*Excerpted text:*
================================

Brace Yourself for the Next Recession

There has been a lot of talk of recession lately.

Based on historical trends, we are overdue for a recession. Add in the fact that the President of the United States is considering starting trade wars over his advisers’ objections, and it becomes even more likely, according to economists.

Earlier this month, Jim Rogers told Business Insider that the “worst crash in our lifetime” will come in 2017 or 2018. Mark Faber is predicting a drop of at least 40%.

So what does that mean for you?

GoBankingRates recently conducted a survey of Americans to see how prepared we are for the next recession. Let’s see how we compare.

Cut Your Expenses

According to the survey, 49% of Americans are living paycheck to paycheck. Other surveys have found different numbers for this, but they are all disturbingly high.

If you are living paycheck to paycheck, it means that if you lose your job, you will immediately struggle to to make ends meet. This is apparently the case for half of all Americans.

And we could very well be approaching a recession in which a lot of people will be losing their jobs. (Something to think about before rooting for a recession.)

Whether or not you are living paycheck to paycheck, this is a good time to look at where you could cut your expenses.

================================

*Dataset extract:*

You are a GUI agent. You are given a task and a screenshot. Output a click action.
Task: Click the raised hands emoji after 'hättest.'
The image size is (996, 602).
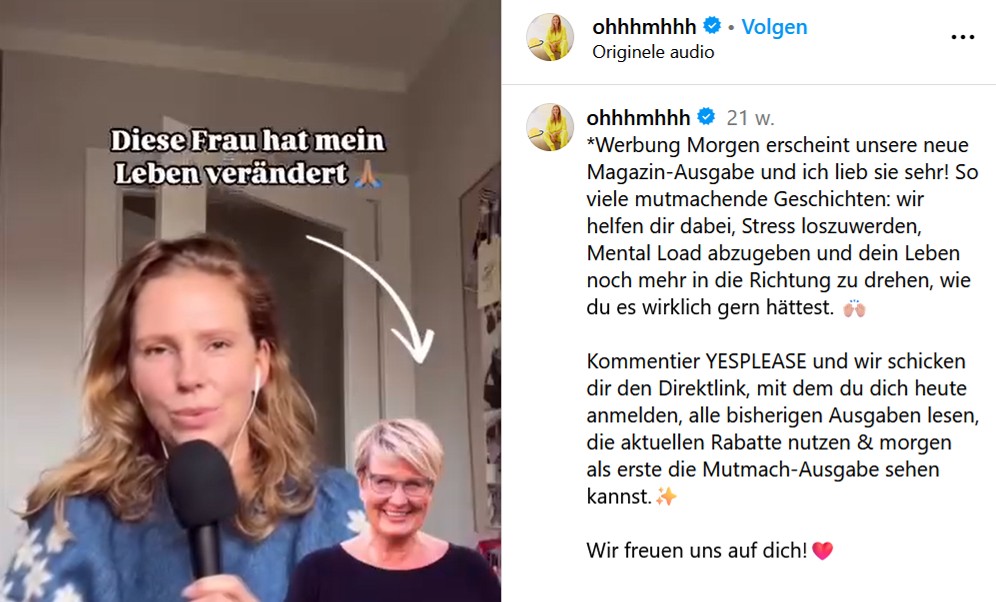(854, 308)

================================

*Task prompt:*
Decide whether each statement agrees with the recession article, and support each yes or no with the deciding words quoted from it.
1. The survey found that about half of Americans live paycheck to paycheck.
2. Jim Rogers predicts a drop of at least 40%.
3. Business Insider conducted the survey on how prepared Americans are for the next recession.

*Answer for the task:*
1. Yes: "According to the survey, 49% of Americans are living paycheck to paycheck."
2. No: "Mark Faber is predicting a drop of at least 40%."
3. No: "GoBankingRates recently conducted a survey of Americans to see how prepared we are for the next recession."